Eine Toyota Fahrerin ordnete sich zum Abbiegen nach links in die Marktheidenfelder Straße ein, wechselte dann aber erneut die Spur und fuhr doch geradeaus um in Richtung Homburg weiterzufahren. Der hinter ihr folgende Opelfahrer erkannte die Situation, verringerte die Geschwindigkeit und ließ die Fahrerin wieder auf die Geradeausspur einfahren. Eine von hinten kommende Pkw-Fahrerin fuhr auf den Opel auf; dieser wurde auf den Toyota geschoben.

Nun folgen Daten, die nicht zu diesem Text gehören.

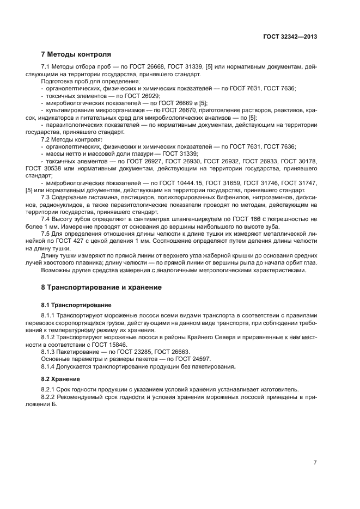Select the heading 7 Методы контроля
click(76, 54)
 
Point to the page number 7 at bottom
click(315, 462)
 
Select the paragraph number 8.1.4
click(49, 366)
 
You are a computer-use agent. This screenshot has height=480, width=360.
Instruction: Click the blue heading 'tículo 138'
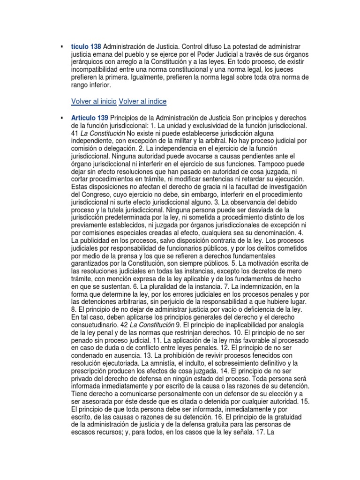[86, 47]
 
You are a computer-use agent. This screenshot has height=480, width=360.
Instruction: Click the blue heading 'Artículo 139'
[90, 117]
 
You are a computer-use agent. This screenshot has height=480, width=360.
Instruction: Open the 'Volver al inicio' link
[94, 102]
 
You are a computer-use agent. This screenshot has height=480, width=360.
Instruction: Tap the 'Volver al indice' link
[142, 102]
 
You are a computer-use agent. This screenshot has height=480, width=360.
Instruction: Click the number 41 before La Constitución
[75, 134]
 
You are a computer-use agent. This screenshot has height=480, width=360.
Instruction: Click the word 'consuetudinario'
[95, 325]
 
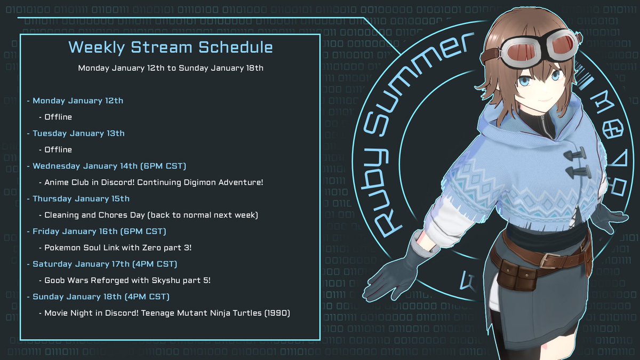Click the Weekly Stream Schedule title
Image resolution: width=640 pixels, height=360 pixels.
(170, 47)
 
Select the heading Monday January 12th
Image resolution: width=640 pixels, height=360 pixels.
(78, 100)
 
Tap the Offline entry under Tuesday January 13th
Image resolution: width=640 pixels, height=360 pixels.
(58, 150)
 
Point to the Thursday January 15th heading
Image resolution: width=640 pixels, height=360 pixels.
(81, 199)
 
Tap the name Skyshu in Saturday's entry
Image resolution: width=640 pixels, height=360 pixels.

Dabei erlitten der Opelfahrer und eine Person im Fahrzeug der Unfallverursacherin leichte Verletzungen. Die Feuerwehr Lengfurt leitete im Zuge einer Vollsperrung für eine halbe Stunde den Verkehr um. Die gesamte Schadenshöhe wird auf über zehntausend Euro geschätzt.

Falschfahrer auf A70 unterwegs – Vollbremsung verhindert Unfall

SCHWEINFURT. Ein Falschfahrer hat in der Nacht von Donnerstag auf Freitag einen Verkehrsteilnehmer auf der A70 gefährdet. Die Verkehrspolizei Schweinfurt-Werneck sucht nun den Fahrer eines Kleintransporters und bittet um Zeugenhinweise.

Am Donnerstag gegen 23:45 Uhr fuhr ein 26-jähriger Mann aus dem Landkreis Bad Kissingen an der Anschlussstelle Schweinfurt-Hafen auf die A70 und wollte in Richtung Würzburg weiterfahren. Kurz vor der Anschlussstelle Bergrheinfeld bemerkte er jedoch plötzlich einen weißen Transporter, welcher offensichtlich kurz zuvor einen großen Lkw überholt hatte und nun im Begriff war auf der Autobahn zu wenden. Nur dank einer sofort eingeleiteten Vollbremsung konnte der junge Mann einen Zusammenstoß mit dem Transporter verhindern.

Der weiße Transporter, zu welchem keine näheren Hinweise vorliegen, außer, dass ein etwa 40 Jahre alter Mann mit kurzen Stoppelhaaren und rundlichem, unrasiertem Gesicht am Steuer saß, befuhr anschließend die A70 entgegen der Fahrtrichtung und könnte noch anderen Verkehrsteilnehmern entgegengekommen sein und sie gefährdet haben. Wo das Fahrzeug schließlich die Autobahn wieder verließ oder vielleicht erneut wendete ist der Polizei bislang nicht bekannt.

Der Fahrer des Lkws, welcher durch den Transporter unmittelbar vor dem Wendemanöver überholt worden war, aber auch andere Verkehrsteilnehmer die Angaben zum „Geisterfahrer“ machen können, werden gebeten sich bei der Verkehrspolizeiinspektion Schweinfurt-Werneck unter der Rufnummer 09722 /94440 zu melden.